How to complete this task: Whenever a line in the records below holds the string "icon", copy it out.

Data shown:
***

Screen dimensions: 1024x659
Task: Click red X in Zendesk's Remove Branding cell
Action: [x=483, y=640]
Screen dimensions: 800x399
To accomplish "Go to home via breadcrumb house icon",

***

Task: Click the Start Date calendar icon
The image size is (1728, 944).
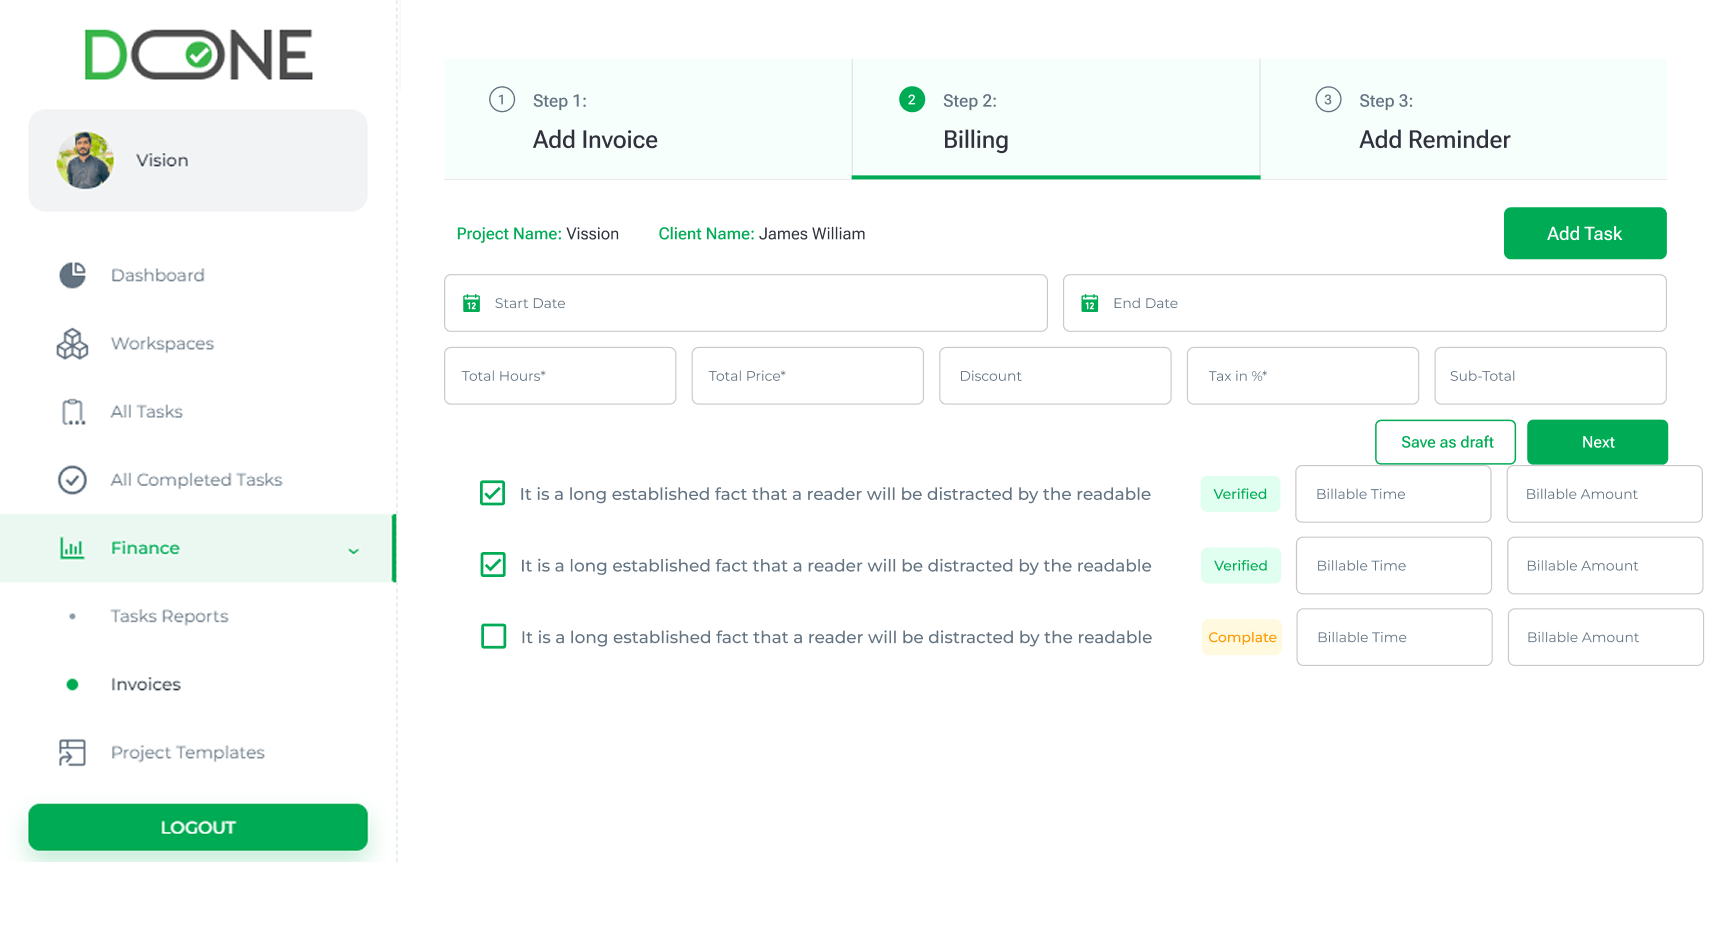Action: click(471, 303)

***

Written solution:
To accomplish "Go to home via breadcrumb house icon",
Task: Click the Start Date calendar icon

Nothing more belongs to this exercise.